Because there are a lot of disadvantages, too. Just look at the trouble in the modern EU--it's difficult to make the same currency work over very different economies. An economy that survives off of exports, just to use one example, has very different needs regarding inflation and the like then does an economy based on tourism or raw material exports. The only reason Mississippi and New York can share the same currency is because the federal government can tax the wealthier area and use the money to support the poorer areas to some limited extent. No colonial metropole would be willing to transfer money to support poor natives--that's the opposite of the point of colonialism.
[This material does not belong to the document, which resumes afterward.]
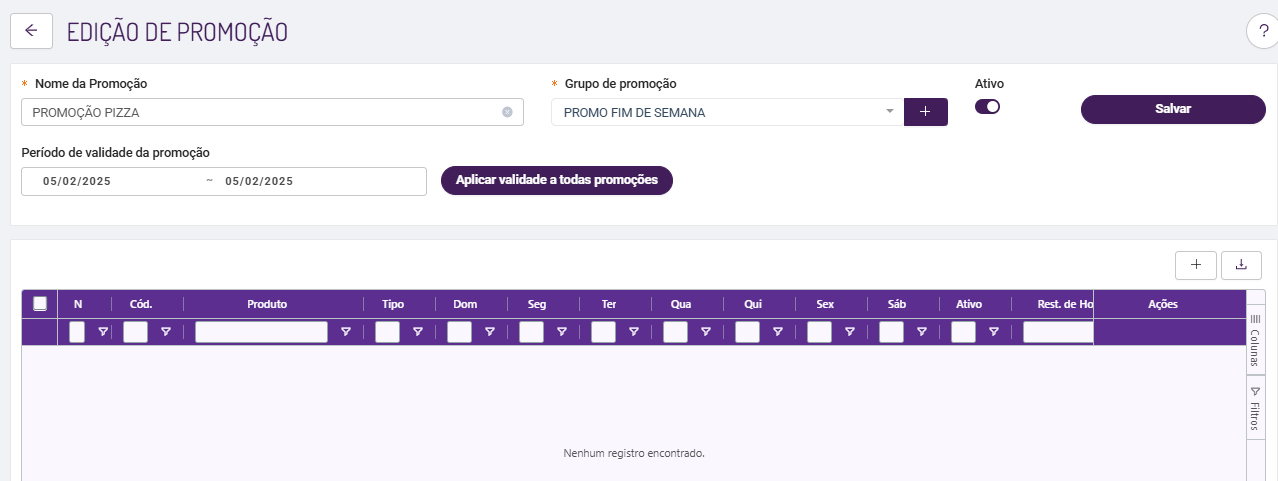Open the filter icon for Cód. column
Having a currency for each colony allows you to tailor the economic explotation for the colonizer's benefit--whether you want to support agriculture or raw material exports, or industry (fairly rare), or what have you. A currency for each colony is just another lever of economic control, the same way that control over tariffs, taxation, and customs revenue are.
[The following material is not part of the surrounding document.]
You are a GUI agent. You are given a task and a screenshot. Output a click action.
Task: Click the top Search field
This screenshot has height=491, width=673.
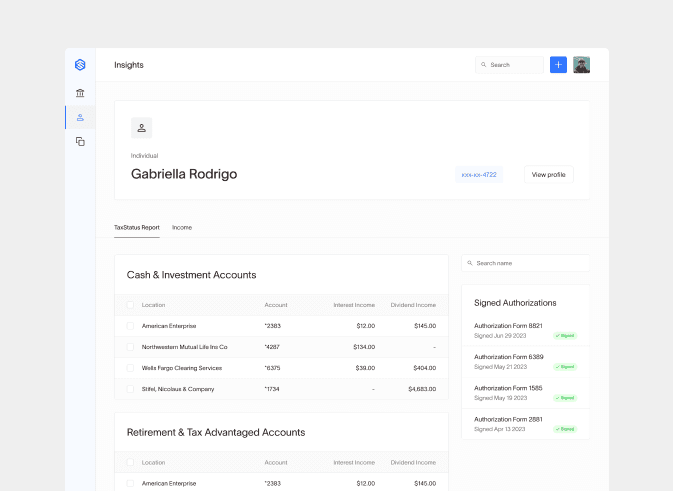click(510, 65)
Ultimately, the reason you don't see one currency across the entire British Empire is because that is not the best way to enrich Britain at the expense of the colonies.
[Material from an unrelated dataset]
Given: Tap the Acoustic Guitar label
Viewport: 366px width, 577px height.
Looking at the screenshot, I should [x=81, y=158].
IIRC weren't most of the major currencies on the gold standard so there wasn't much fluctuation between them and the colonial ones pegged in some fashion to sterling anyway?
This is a good point. It's important to remember that governments and/or central banks at this time tended to have much less control over monetary policy than in the era of fiat currency. However, it's still possible to have a relatively tight or loose money policy. Just as one example, the Korean and Taiwanese Yen during the Japanese Empire were (mostly) convertable to Japanese Yen--which was backed by gold--not directly backed by gold themselves.
Since I brought up Korea, I think it's an interesting example of how money policy played into larger imperial goals. When Korea became a protectorate in 1905, the idea was that it would serve a very Mercantilist policy. Korea would serve as a captive market for the Japanese (just as India did for the British), absorbing Japanese manufactured goods, and exporting argicultural goods in return. Even though Korea was a member of the Empire (annexed in 1910), they still maintained a tariff wall between Japan and Korea.
However, during the First World War, the economic environment changed. European factories turned away from producing consumer goods, and dedicated themselves to military production instead. Overall demand increased as well. All of a sudden, Japanese domestic manufacturing was no longer enough to fufill the demand for Japanese manufactured goods. Industrialists wanted to expand manufacturing in Korea, as well, but the tariff wall made this difficult--Japanese machinary and investment could not freely flow into Korea. So, in 1919, the tariff wall came down. The Bank of Korea also adopted a new "easy money" policy.
The currency and the tariff wall were both parts of colonial policy.